- [Text]
══════════════════════════════
Das christliche Menschenbild ist der Markenkern der Christlich Demokratische Union, der sie von von konservativen oder liberalen Parteien unterscheidet. Es weiß um die unveräußerliche Würde aller Menschen, ihre Verschiedenartigkeit und zugleich Gleichwertigkeit sowie die Unvollkommenheit aller. Daraus leiten sich die Grundwerte Freiheit, Gerechtigkeit und Solidarität ebenso ab wie die Ablehnung aller Ideologien. Es geht darum, eine Gesellschaft gestalten, die die Würde des Menschen sichert, Verschiedenartigkeit achtet, Gleichwertigkeit gewährleistet und um die Unvollkommenheit aller weiß. In der Bindung an diesen Markenkern haben auch Konservative und Liberale ihre Heimat in der CDU.
Wenn sich eine Partei in diesem Sinn ausdrücklich nicht auf die Beliebigkeit der Zeitläufte, sondern auf die zeitlose Gültigkeit ihrer Grundsätze beruft, muß sie den politischen Gestaltungswillen, der ihren Entscheidungen zugrunde liegt, besonders klar beschreiben. Die Kompetenz zur Krisenbewältigung ist wichtig und wird von den Bürgern bei den Unionsparteien mehr als anderen Parteien vermutet, weil sie durch konkretes Regierungshandeln nachgewiesen wurde. Die Sicherung des Bestehenden gegen Krisen beantwortet aber nicht die Frage der Menschen nach dem Weg in die Zukunft. Hier muss die CDU wieder besser werden.
Wer das christliche Menschenbild zum Maßstab hat, darf sich nicht an den Launen des Zeitgeistes orientieren. Deshalb sind die Schlagzeile des nächsten Tages, Retweets auf Twitter oder Likes auf Facebook oder die Häufigkeit von Talkshow-Auftritten kein Erfolgsmaßstab. Entscheidend ist die Stimmigkeit zwischen aktuellem Handeln und grundsätzlicher Orientierung. Wer dem Zeitgeist nachläuft und ihn nicht zu formen sucht, geht in den Tsunamis einer sich ständig beschleunigenden und oft irrational dramatisierenden Mediengesellschaft unter. Dem Volk aufs Maul schauen, heißt eben nicht, ihm nach dem Munde reden: Zuhören ist die Voraussetzung und nicht der Ersatz für politische Führung.
══════════════════════════════
[Daten zum Auffinden von Wörtern und Elementen]

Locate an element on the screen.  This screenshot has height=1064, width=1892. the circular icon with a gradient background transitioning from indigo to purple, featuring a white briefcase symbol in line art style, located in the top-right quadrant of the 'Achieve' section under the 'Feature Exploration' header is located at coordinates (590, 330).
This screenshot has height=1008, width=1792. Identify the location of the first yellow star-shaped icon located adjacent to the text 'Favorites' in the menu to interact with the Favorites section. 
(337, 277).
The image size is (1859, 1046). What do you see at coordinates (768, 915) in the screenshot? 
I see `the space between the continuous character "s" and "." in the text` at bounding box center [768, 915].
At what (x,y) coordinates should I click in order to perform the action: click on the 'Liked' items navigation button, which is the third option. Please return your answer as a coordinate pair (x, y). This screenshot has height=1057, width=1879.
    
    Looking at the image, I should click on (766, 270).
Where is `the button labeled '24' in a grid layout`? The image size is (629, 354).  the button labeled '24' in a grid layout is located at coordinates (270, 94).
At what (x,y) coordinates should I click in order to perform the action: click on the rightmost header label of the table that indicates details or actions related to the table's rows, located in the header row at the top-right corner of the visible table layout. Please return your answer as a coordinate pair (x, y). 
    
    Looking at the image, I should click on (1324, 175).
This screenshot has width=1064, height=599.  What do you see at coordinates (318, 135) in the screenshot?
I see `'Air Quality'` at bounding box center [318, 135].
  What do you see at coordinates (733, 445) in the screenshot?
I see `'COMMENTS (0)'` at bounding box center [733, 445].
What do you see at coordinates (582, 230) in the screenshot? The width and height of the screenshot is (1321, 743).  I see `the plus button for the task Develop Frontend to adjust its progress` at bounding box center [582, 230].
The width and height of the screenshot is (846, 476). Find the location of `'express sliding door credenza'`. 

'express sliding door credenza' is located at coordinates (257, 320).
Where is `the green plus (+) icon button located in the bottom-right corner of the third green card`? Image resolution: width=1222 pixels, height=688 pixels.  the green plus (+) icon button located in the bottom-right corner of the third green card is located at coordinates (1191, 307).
══════════════════════════════
- [Auszuführende Aufgaben]
a) Wie lautet der Abschnitt des Textes, der mit den Worten „Wenn sich eine“ beginnt und mit „wieder besser werden.“ endet, wenn du darin „Krisenbewältigung“ gegen „Krisenvorsorge“ austauschst?
b) Zitiere aus der Liste der Zeilen wörtlich den Abschnitt, der mit der Zeile beginnt, die „coordinates (270, 94).“ enthält, und mit der Zeile endet, die „coordinates (257, 320).“ enthält, beide eingeschlossen.
Text und Zeilen stammen aus unterschiedlichen Quellen.

- [Antworten je Aufgabe]
a)
Wenn sich eine Partei in diesem Sinn ausdrücklich nicht auf die Beliebigkeit der Zeitläufte, sondern auf die zeitlose Gültigkeit ihrer Grundsätze beruft, muß sie den politischen Gestaltungswillen, der ihren Entscheidungen zugrunde liegt, besonders klar beschreiben. Die Kompetenz zur Krisenvorsorge ist wichtig und wird von den Bürgern bei den Unionsparteien mehr als anderen Parteien vermutet, weil sie durch konkretes Regierungshandeln nachgewiesen wurde. Die Sicherung des Bestehenden gegen Krisen beantwortet aber nicht die Frage der Menschen nach dem Weg in die Zukunft. Hier muss die CDU wieder besser werden.

b)
Where is `the button labeled '24' in a grid layout`? The image size is (629, 354).  the button labeled '24' in a grid layout is located at coordinates (270, 94).
At what (x,y) coordinates should I click in order to perform the action: click on the rightmost header label of the table that indicates details or actions related to the table's rows, located in the header row at the top-right corner of the visible table layout. Please return your answer as a coordinate pair (x, y). 
    
    Looking at the image, I should click on (1324, 175).
This screenshot has width=1064, height=599.  What do you see at coordinates (318, 135) in the screenshot?
I see `'Air Quality'` at bounding box center [318, 135].
  What do you see at coordinates (733, 445) in the screenshot?
I see `'COMMENTS (0)'` at bounding box center [733, 445].
What do you see at coordinates (582, 230) in the screenshot? The width and height of the screenshot is (1321, 743).  I see `the plus button for the task Develop Frontend to adjust its progress` at bounding box center [582, 230].
The width and height of the screenshot is (846, 476). Find the location of `'express sliding door credenza'`. 

'express sliding door credenza' is located at coordinates (257, 320).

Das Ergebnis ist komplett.